De la mezcla de zumo de lima, naranja y limón, con un toque de hierbabuena y menta, hemos creado esta bebida sin alcohol dando un estilo personal a la tradicional bebida cubana We have created this non-alcoholic drink from a mixture of lime, orange and lemon juice with a touch of spearmint and mint to give a personal style to the traditional Cuban drink

Now even though I don’t know Spanish I’ve done enough fiddling to figure out how to associate bits of the Spanish with their connected bit of English, like (easy) lima (lime, obvious cognate), naranja (orange, I happen to remember that) and limón (lemon, obvious cognate). But less obvious is hierbabuena which translates to spearmint even though spanishdict.com merely has its translation as mint because the y menta is the clue to tie to and mint in the translation and thus deduce spearmint as the word before y.

Interestingly it took a little remembering that adjectives follow nouns (often) and thus non-alcoholic drink is bebida sin alcohol.

This muddling through pieces of text with some sort of translation and with lookups, plus at least short-term memory, is actual part of my learning experience. If I had the time to do this all day-long (and I have tons of source material for that, already way behind on my inventory of links just from Estella alone and I really haven’t had the chance to do Pamplona, an even bigger list) I probably would know a lot of Spanish just from all the repetitive work that does help to burn words (plus a little structure of the language) into one’s brain.

Note: Added after original post. I was trying to locate the grocery I mentioned above on Google maps and instead ended up with this one, Dia, also in Estella. This gave me another interesting idea about confusing translations. Their online shopping is in categories so I was looking at pescado y marisco (fish and shellfish (or sometimes just generic term for any seafood)). And on that page there are images but also everything is either fish or some seafood, except tubo de pato which Google amusingly translated as ‘potato tube’. Since I’d just earlier been looking at potato options I wondered what a tube of potato might be (there is more to this story).
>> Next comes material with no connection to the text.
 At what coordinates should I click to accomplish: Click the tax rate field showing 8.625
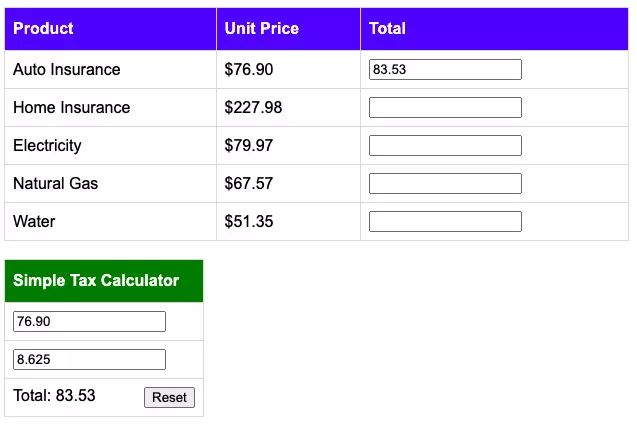pos(89,360)
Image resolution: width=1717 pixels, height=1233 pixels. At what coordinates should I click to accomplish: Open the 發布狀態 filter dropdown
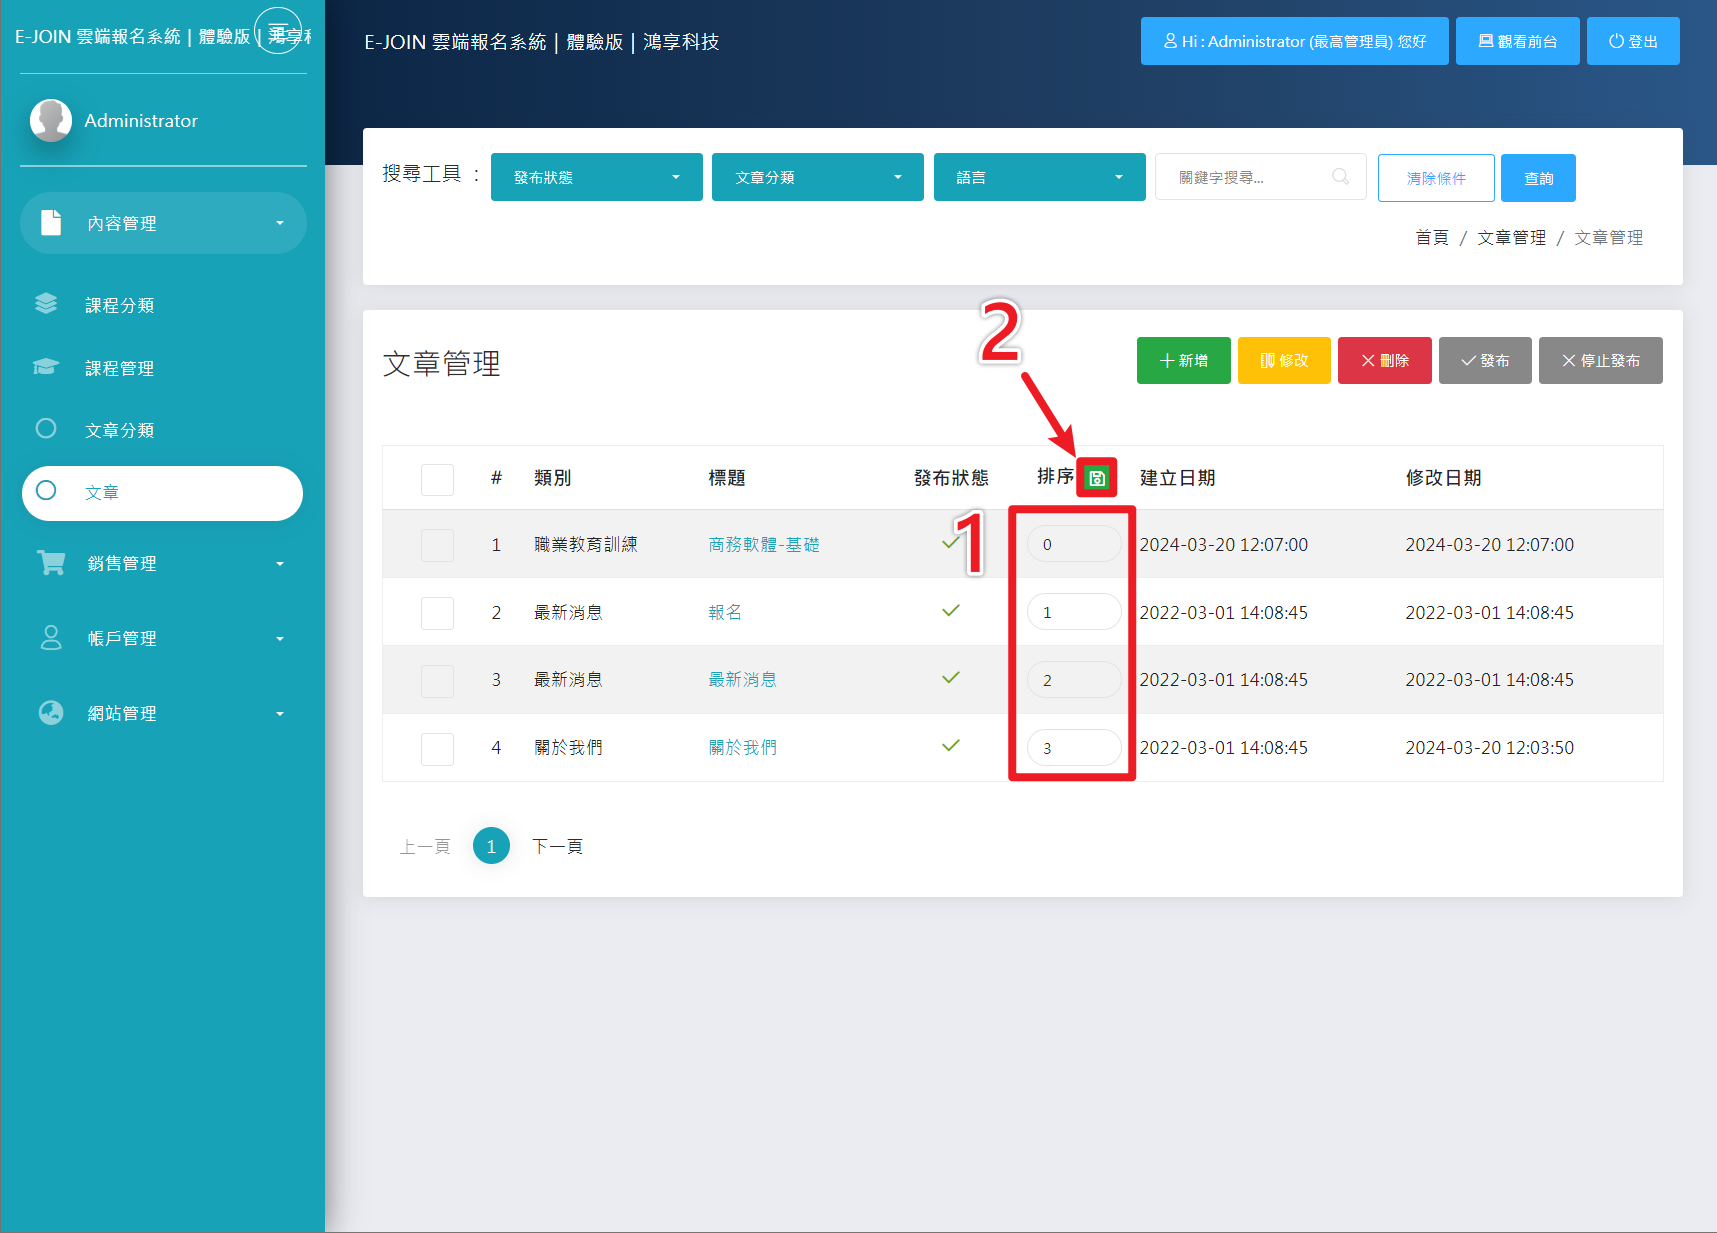[596, 177]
In the image associated with this item it sure looks like the body of a squid and is labeled tubo de pato on the package. spanishdict.com fairly quickly resolves the silliness of Google’s translation by indicating pato is cuttlefish (the reverse lookup for ‘squid’ yields calamar, an obvious cognate to Italian but I have a hard time seeing any difference).

But based on only a single source is this information (Google translated):

They are selling a cephalopod of lesser gastronomic value than the squid that we appreciate,

The squid or giant squid , also known as luras in Galicia or cuttlefish in South America (although the cuttlefish is actually cuttlefish in our country, and is called choco when its size is like that of the palm of the hand), it constitutes several species , such as the common pota ( Todarodes sagittatus ), the flying squid ( Illex coindetii ), which is small in size, or the Argentine squid ( Illex argentinus ), which is granted greater quality.

Amusingly Google translated this article as “difference between squid and squid” given my query was ‘difference between pato and calamar’. It’s hard to say from a single source this is a correct distinction but it sounds good. Which then raises another issue – mislabeling of ingredients on menus. If one were concerned about this I suppose this is another reason to actually learn to speak and hear Spanish so one can query the server whether your menu item is the lesser cuttlefish or superior squid.

Note2: My other story was another stab at attempting to determine what patata fritas are (mentioned in earlier post). So, this grocery store has a convenient search so in went patata fritas and I got multiple pages of hits: mostly potato chips (including good old Lays) but also frozen potato wedges (kinda like steak fries, probably the closest to the literal translation) and also numerous frozen French fries (some with English on the packages, e.g. ‘frites’, ‘golden long’, and ‘wedges’). So this didn’t help any but it seems clear that if you want fries with your lunch you need to ask the server whether you’ll get chips or fries and I have no idea how to do that with minimal Spanish fluency.